Камень на столешнице раскололся пополам и стал двумя ладонями.
— Ну вот и оно.
— Что оно?
— Интерпретация сна. Жертва, которую вы были готовы принести во спасение города, дети на мусорных кучах — это ваш сын.
Ничего подобного, заявила она.
5
К трем часам дня облачность заволокла верхушки зданий, если смотреть с улицы. От собеса Алекса сперва тащилась пешком сквозь теплую морось, а потом проехала на метро к востоку, до 14-й. И всю дорогу в голове у нее прокручивался спор с Берни, словно игрушка на батарейках, новая кукла с петлей магнитопленки, которая кряхтит после каждого шлепка старым добрым шлепалом: “Пожалуйста, не надо! Только не это, я больше не вынесу!”
Еще по ту сторону турникета в ноздри ударил жирный чад Биг Сан-Хуана, темный луковый фон, испещренный горошинками подорожника. Когда она поднялась на улицу, у нее уже текли слюнки. Она купила бы четверть порции, но у прилавков по три ряда толпились покупатели (бейсбольный сезон — уже?), и в гуще народа перед ограждением она заметила Лотти Хансон.
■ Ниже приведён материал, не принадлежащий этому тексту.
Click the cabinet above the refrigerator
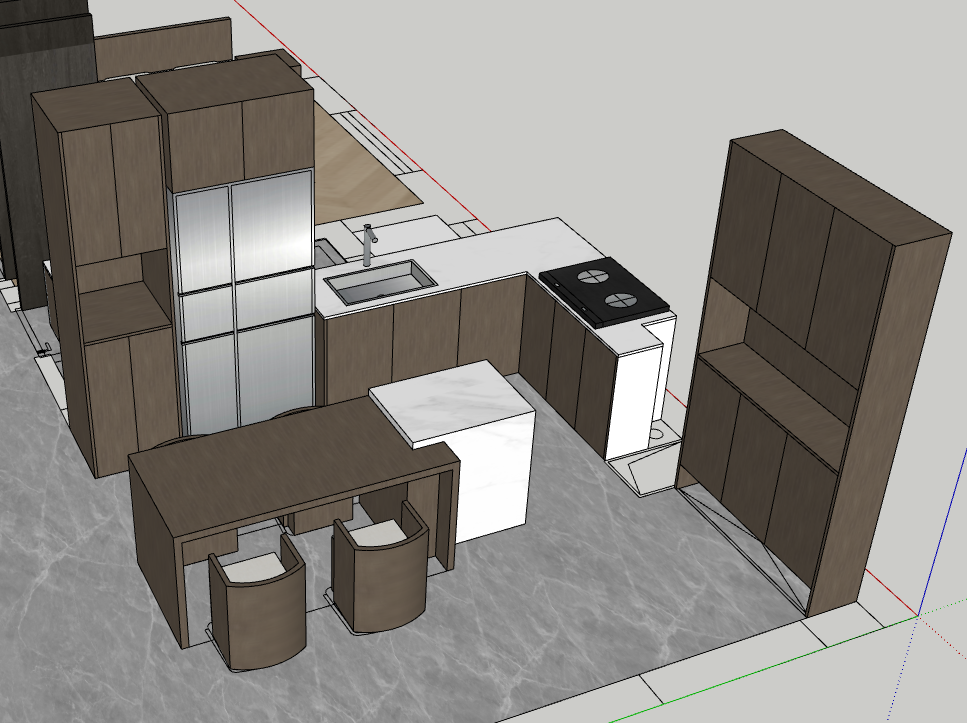Viewport: 967px width, 723px height. (240, 135)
Подорожник не стоил того, чтобы нарываться на разговор. Лоттина неряшливая сексуальность всегда настраивала Алексу на элегический лад, как комната, полная срезанных цветов.
Она переходила 3-ю авеню между 11-й и 12-й стрит, когда на нее обрушился звук, в одно мгновение обратился из далекого гуда в оглушительный рев. Она волчком развернулась, буравя взглядом туман, что там еще за грузовик психованный или…
Звук так же внезапно стих. Улица была пуста. Кварталом к северу светофор мигнул зеленым. Она успела добраться до обочины, прежде чем транспорт — автобус и две пронзительно визжащие “ямахи” — взяли вторую поперечную полосу пешеходного перехода. До нее наконец дошло, и еще через несколько биений глупое сердце нагнало адреналиновый ток.